### DATA SUPPLIED
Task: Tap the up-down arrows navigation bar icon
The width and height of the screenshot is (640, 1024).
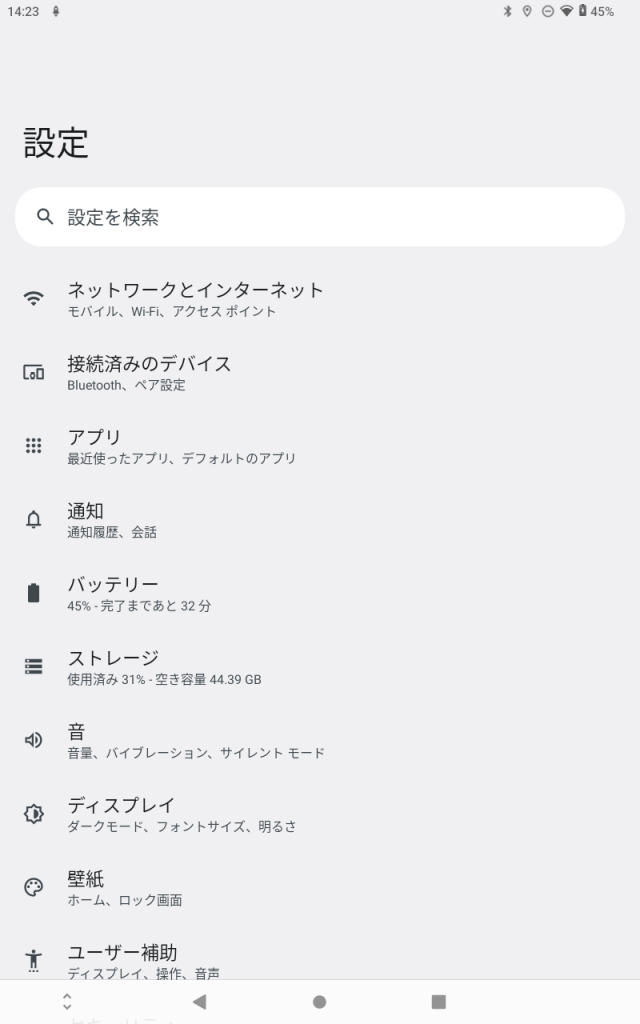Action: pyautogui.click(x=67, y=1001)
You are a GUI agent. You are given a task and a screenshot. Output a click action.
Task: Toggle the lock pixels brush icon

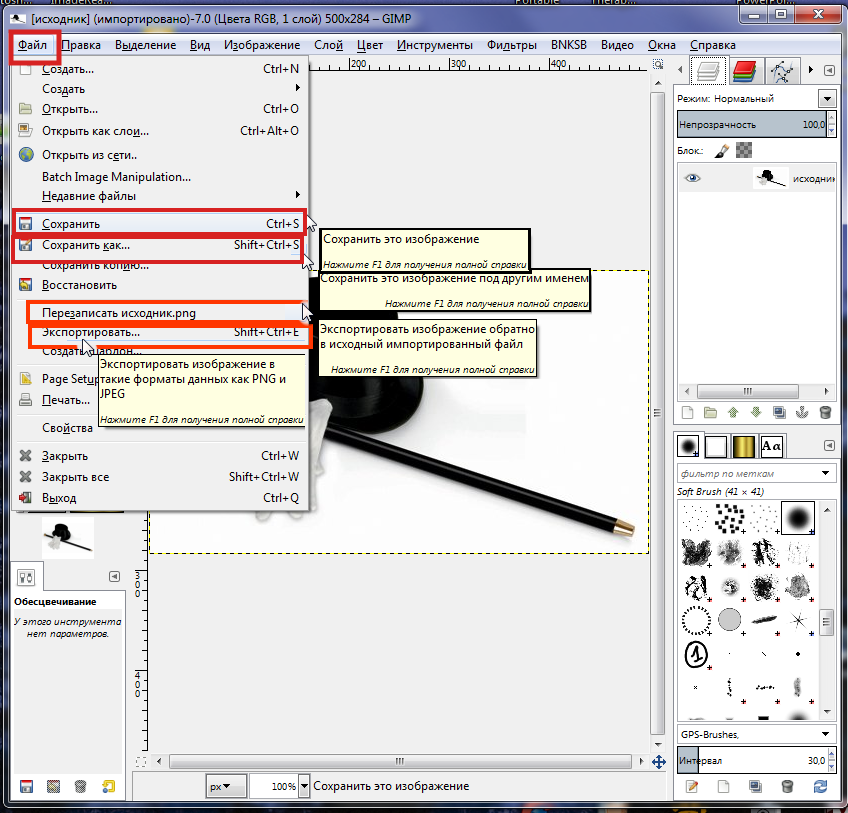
* * *
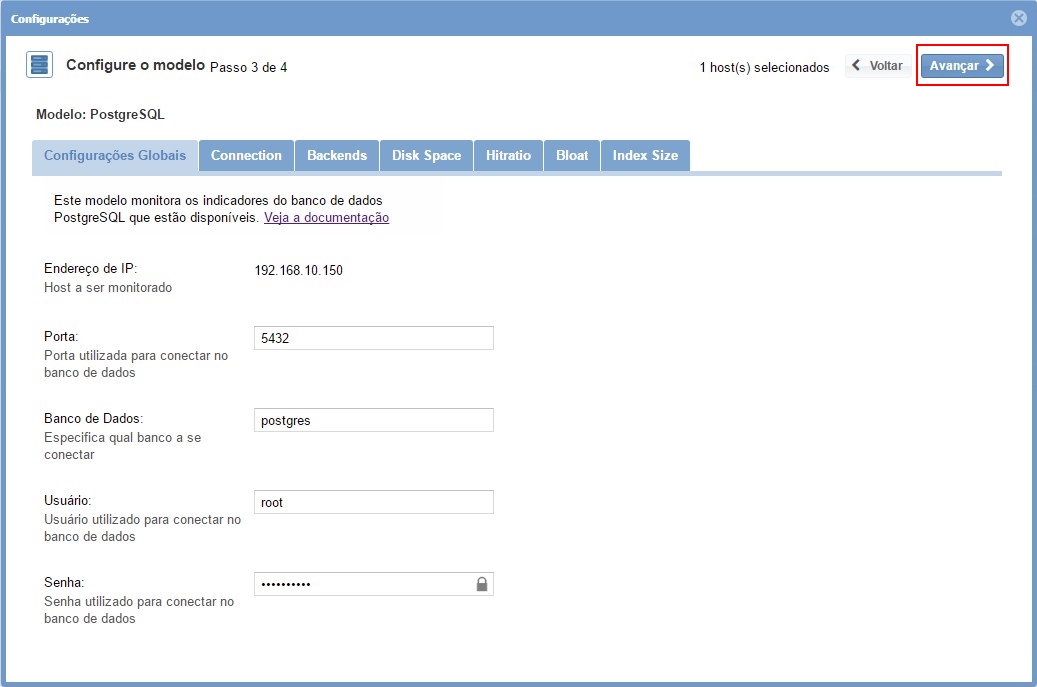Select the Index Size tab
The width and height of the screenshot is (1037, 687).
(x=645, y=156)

### ASSIGNMENT
An exact transcription is needed of the lines from the one with "Task: Tap the" to the one with "Task: Toggle the lock pixels brush icon" above, both ends included, with pictures left out.

### SOLVED PROBLEM
Task: Tap the up-down arrows navigation bar icon
The width and height of the screenshot is (640, 1024).
Action: pyautogui.click(x=67, y=1001)
You are a GUI agent. You are given a task and a screenshot. Output a click action.
Task: Toggle the lock pixels brush icon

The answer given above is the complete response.